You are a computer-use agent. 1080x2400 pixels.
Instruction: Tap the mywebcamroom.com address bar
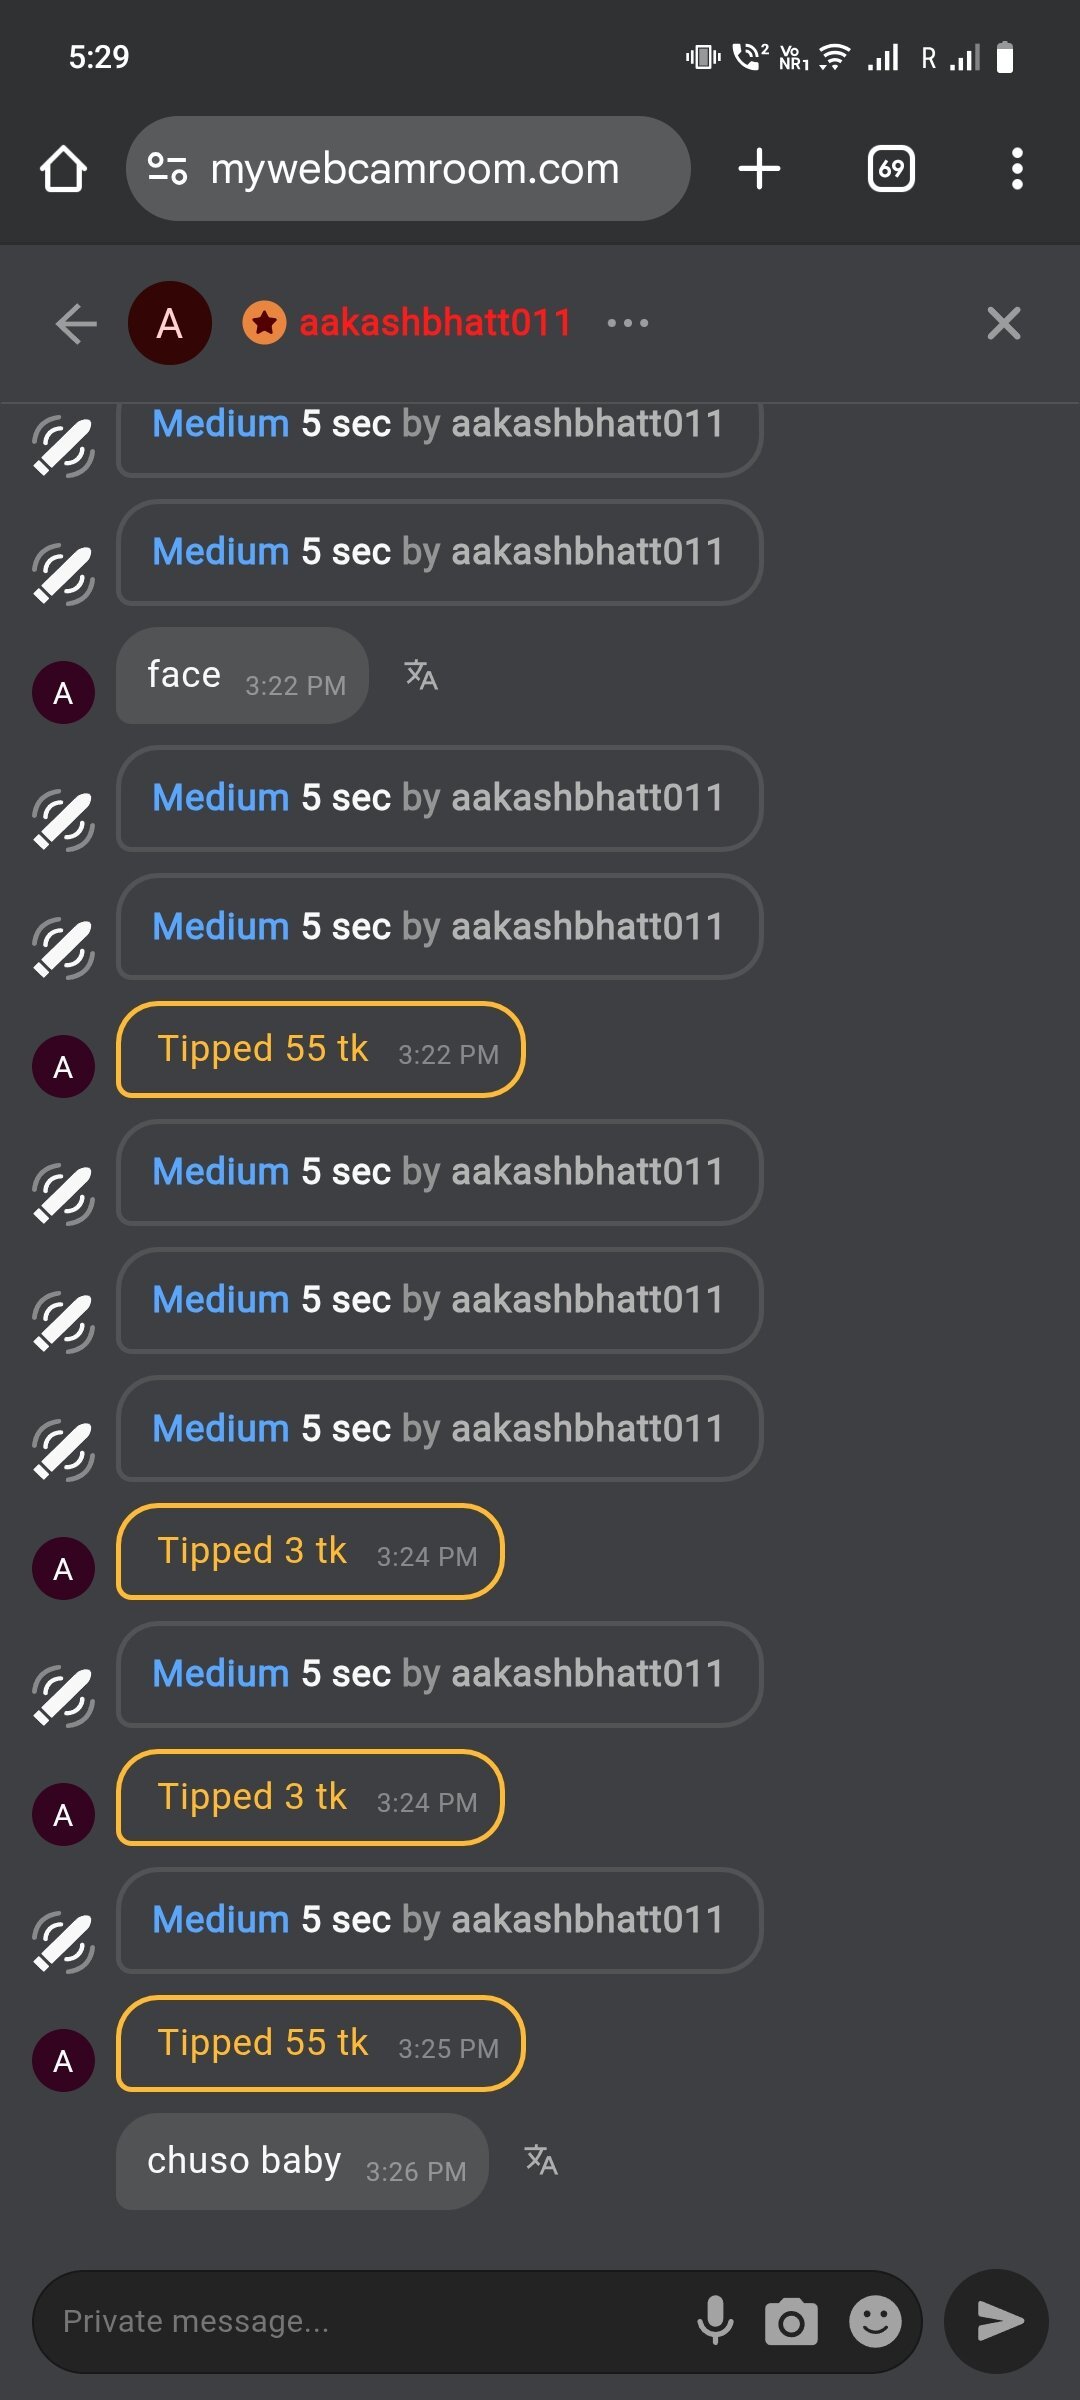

....

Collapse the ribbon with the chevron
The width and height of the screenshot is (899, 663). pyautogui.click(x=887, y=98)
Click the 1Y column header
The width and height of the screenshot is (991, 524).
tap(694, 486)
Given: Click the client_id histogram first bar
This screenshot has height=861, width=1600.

....

> **Assignment**: In the entries above, find the line with "You are a computer-use" and the line with "Instruction: Tap the", then set down exactly those two and every line between them, nothing else.

> **Response to this task**:
You are a computer-use agent. 1080x2400 pixels.
Instruction: Tap the mywebcamroom.com address bar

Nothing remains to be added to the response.